In full and without alteration, reproduce every record.

--- Exercise materials Enclosed Below ---

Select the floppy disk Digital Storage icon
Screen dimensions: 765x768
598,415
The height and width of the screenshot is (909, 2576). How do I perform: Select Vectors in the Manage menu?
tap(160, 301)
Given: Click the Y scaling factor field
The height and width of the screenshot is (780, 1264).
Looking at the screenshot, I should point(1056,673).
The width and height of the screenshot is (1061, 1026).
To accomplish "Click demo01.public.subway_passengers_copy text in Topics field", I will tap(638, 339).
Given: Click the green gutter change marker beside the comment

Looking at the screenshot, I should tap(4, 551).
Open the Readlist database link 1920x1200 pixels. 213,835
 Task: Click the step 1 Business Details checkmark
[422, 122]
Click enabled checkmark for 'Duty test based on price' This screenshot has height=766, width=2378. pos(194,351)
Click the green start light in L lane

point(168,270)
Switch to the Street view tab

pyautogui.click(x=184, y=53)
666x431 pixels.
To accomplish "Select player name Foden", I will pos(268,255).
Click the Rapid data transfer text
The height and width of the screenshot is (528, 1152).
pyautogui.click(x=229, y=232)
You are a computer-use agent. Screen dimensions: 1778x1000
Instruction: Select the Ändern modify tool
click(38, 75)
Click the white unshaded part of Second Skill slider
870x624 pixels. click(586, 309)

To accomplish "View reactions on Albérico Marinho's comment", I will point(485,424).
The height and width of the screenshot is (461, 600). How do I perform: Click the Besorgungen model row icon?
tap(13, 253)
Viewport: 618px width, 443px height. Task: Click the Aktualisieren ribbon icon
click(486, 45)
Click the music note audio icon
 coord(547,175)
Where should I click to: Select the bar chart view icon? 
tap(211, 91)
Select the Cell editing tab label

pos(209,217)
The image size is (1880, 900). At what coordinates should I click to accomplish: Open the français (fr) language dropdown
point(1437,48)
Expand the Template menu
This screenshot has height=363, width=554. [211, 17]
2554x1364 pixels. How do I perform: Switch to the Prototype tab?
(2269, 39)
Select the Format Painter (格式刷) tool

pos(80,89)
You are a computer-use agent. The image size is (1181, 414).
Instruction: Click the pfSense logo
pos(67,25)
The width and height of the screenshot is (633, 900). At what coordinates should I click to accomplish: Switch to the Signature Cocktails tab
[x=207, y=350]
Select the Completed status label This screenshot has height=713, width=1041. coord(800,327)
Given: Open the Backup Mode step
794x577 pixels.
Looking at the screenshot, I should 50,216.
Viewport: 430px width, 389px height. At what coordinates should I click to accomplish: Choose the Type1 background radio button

--- End of Enclosed Exercise materials ---

## Reply
Select the floppy disk Digital Storage icon
Screen dimensions: 765x768
598,415
The height and width of the screenshot is (909, 2576). How do I perform: Select Vectors in the Manage menu?
tap(160, 301)
Given: Click the Y scaling factor field
The height and width of the screenshot is (780, 1264).
Looking at the screenshot, I should point(1056,673).
The width and height of the screenshot is (1061, 1026).
To accomplish "Click demo01.public.subway_passengers_copy text in Topics field", I will tap(638, 339).
Given: Click the green gutter change marker beside the comment

Looking at the screenshot, I should tap(4, 551).
Open the Readlist database link 1920x1200 pixels. 213,835
 Task: Click the step 1 Business Details checkmark
[422, 122]
Click enabled checkmark for 'Duty test based on price' This screenshot has height=766, width=2378. pos(194,351)
Click the green start light in L lane

point(168,270)
Switch to the Street view tab

pyautogui.click(x=184, y=53)
666x431 pixels.
To accomplish "Select player name Foden", I will pos(268,255).
Click the Rapid data transfer text
The height and width of the screenshot is (528, 1152).
pyautogui.click(x=229, y=232)
You are a computer-use agent. Screen dimensions: 1778x1000
Instruction: Select the Ändern modify tool
click(38, 75)
Click the white unshaded part of Second Skill slider
870x624 pixels. click(586, 309)

To accomplish "View reactions on Albérico Marinho's comment", I will point(485,424).
The height and width of the screenshot is (461, 600). How do I perform: Click the Besorgungen model row icon?
tap(13, 253)
Viewport: 618px width, 443px height. Task: Click the Aktualisieren ribbon icon
click(486, 45)
Click the music note audio icon
 coord(547,175)
Where should I click to: Select the bar chart view icon? 
tap(211, 91)
Select the Cell editing tab label

pos(209,217)
The image size is (1880, 900). At what coordinates should I click to accomplish: Open the français (fr) language dropdown
point(1437,48)
Expand the Template menu
This screenshot has height=363, width=554. [211, 17]
2554x1364 pixels. How do I perform: Switch to the Prototype tab?
(2269, 39)
Select the Format Painter (格式刷) tool

pos(80,89)
You are a computer-use agent. The image size is (1181, 414).
Instruction: Click the pfSense logo
pos(67,25)
The width and height of the screenshot is (633, 900). At what coordinates should I click to accomplish: Switch to the Signature Cocktails tab
[x=207, y=350]
Select the Completed status label This screenshot has height=713, width=1041. coord(800,327)
Given: Open the Backup Mode step
794x577 pixels.
Looking at the screenshot, I should 50,216.
Viewport: 430px width, 389px height. At what coordinates should I click to accomplish: Choose the Type1 background radio button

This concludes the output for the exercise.